The data below holds a line containing "Stojánek - držák na stůl (171, 637)" and a line containing "Nosotros (38, 1248)"; please quote exactly those two lines and every line between them, and nothing else.

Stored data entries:
--
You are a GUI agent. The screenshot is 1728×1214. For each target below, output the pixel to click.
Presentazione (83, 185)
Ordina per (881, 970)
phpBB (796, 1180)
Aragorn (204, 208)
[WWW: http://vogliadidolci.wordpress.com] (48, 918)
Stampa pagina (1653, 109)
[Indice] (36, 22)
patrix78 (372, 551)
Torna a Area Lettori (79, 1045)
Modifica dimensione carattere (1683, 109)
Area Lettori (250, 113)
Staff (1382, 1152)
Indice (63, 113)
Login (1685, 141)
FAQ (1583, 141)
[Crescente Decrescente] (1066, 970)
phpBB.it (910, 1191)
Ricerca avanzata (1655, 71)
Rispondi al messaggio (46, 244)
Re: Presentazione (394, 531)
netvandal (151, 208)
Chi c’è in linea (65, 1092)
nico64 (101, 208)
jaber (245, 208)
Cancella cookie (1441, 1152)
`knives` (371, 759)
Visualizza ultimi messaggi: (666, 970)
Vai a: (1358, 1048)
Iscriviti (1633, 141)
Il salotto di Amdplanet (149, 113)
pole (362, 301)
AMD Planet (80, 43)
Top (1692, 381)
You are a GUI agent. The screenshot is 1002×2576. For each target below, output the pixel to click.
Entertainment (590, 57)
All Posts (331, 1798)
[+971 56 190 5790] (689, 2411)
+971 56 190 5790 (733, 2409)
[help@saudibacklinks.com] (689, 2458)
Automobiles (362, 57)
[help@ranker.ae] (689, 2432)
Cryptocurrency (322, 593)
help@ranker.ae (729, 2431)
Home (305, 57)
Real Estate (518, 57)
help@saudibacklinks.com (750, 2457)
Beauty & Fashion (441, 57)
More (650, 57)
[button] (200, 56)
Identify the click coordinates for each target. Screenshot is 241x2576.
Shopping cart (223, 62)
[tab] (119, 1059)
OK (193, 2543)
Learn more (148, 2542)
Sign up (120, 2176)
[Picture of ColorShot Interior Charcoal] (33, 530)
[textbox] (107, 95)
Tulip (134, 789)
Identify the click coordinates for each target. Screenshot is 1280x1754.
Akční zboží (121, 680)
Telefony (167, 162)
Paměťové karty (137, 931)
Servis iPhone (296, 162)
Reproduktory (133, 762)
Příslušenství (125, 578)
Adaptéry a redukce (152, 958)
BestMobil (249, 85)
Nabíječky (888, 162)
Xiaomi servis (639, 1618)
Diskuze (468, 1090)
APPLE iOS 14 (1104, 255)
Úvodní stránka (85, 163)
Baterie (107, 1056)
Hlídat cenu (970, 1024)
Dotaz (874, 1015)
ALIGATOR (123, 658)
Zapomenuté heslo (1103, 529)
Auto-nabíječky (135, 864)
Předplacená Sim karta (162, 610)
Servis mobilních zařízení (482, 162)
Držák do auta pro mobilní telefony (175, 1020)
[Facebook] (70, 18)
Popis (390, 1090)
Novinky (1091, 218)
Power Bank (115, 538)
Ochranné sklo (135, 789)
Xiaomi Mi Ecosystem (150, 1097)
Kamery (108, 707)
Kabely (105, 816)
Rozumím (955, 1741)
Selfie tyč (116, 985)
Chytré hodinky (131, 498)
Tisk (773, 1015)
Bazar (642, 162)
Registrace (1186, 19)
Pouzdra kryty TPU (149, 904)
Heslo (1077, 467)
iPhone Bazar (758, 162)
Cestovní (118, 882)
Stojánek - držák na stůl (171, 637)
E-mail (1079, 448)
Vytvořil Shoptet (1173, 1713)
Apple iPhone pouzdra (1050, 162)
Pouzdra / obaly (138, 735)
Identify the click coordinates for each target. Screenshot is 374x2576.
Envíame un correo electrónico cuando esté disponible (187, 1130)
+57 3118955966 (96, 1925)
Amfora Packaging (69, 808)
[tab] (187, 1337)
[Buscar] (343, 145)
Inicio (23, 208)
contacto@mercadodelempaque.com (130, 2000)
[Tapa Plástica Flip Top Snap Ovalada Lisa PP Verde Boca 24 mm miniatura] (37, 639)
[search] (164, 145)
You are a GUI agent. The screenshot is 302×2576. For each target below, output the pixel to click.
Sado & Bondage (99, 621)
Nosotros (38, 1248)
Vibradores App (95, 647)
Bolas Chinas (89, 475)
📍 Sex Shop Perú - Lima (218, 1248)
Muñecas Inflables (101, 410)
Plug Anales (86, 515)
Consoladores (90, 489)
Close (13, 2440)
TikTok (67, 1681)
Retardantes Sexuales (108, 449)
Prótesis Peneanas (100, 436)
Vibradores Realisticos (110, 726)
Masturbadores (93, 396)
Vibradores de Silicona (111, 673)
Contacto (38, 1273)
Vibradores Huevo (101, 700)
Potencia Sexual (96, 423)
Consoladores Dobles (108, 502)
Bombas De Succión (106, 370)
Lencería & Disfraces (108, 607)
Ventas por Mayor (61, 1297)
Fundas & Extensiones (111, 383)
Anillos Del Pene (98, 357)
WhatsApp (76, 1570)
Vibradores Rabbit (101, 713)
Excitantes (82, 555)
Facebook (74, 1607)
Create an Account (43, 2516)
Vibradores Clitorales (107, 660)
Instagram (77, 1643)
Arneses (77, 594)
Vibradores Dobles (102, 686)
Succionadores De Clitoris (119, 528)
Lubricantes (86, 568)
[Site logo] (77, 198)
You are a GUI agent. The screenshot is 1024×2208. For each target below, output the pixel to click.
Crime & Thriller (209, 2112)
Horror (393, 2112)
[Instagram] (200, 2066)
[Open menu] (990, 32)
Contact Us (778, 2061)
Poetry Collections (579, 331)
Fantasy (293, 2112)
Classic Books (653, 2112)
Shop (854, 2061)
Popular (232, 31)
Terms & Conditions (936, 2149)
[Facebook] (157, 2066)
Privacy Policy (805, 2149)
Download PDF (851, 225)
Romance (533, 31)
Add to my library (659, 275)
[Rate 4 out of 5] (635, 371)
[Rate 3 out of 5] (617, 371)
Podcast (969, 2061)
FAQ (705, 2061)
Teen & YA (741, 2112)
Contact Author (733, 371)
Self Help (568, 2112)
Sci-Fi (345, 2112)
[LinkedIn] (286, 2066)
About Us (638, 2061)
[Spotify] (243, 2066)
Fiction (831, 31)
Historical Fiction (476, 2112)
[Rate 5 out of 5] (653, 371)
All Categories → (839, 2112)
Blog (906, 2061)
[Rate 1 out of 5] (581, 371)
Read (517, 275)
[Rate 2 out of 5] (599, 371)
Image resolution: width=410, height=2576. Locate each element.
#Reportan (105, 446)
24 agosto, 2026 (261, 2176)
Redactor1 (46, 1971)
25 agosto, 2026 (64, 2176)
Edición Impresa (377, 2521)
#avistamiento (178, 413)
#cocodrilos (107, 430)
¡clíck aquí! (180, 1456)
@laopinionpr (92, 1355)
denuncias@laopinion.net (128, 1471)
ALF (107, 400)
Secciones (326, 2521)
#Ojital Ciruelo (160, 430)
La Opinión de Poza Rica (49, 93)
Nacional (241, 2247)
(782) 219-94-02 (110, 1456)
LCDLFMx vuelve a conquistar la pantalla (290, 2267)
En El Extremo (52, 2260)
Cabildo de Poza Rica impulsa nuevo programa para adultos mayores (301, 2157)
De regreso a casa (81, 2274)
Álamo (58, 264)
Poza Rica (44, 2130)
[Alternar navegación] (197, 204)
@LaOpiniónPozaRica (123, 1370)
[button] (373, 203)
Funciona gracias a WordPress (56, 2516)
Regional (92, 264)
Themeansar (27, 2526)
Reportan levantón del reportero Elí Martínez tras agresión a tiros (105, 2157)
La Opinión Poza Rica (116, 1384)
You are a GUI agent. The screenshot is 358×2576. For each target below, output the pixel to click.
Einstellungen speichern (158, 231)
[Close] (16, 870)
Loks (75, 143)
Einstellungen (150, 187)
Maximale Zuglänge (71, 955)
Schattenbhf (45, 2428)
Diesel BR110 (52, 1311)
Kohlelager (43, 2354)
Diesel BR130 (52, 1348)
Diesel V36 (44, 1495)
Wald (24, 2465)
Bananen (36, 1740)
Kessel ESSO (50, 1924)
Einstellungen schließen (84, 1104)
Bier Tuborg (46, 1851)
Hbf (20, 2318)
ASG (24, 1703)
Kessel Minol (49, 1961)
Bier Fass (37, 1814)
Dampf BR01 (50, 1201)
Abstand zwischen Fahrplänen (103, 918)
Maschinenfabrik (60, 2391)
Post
--
#### Written solution
Stojánek - držák na stůl (171, 637)
E-mail (1079, 448)
Vytvořil Shoptet (1173, 1713)
Apple iPhone pouzdra (1050, 162)
Pouzdra / obaly (138, 735)
Identify the click coordinates for each target. Screenshot is 374x2576.
Envíame un correo electrónico cuando esté disponible (187, 1130)
+57 3118955966 (96, 1925)
Amfora Packaging (69, 808)
[tab] (187, 1337)
[Buscar] (343, 145)
Inicio (23, 208)
contacto@mercadodelempaque.com (130, 2000)
[Tapa Plástica Flip Top Snap Ovalada Lisa PP Verde Boca 24 mm miniatura] (37, 639)
[search] (164, 145)
You are a GUI agent. The screenshot is 302×2576. For each target below, output the pixel to click.
Sado & Bondage (99, 621)
Nosotros (38, 1248)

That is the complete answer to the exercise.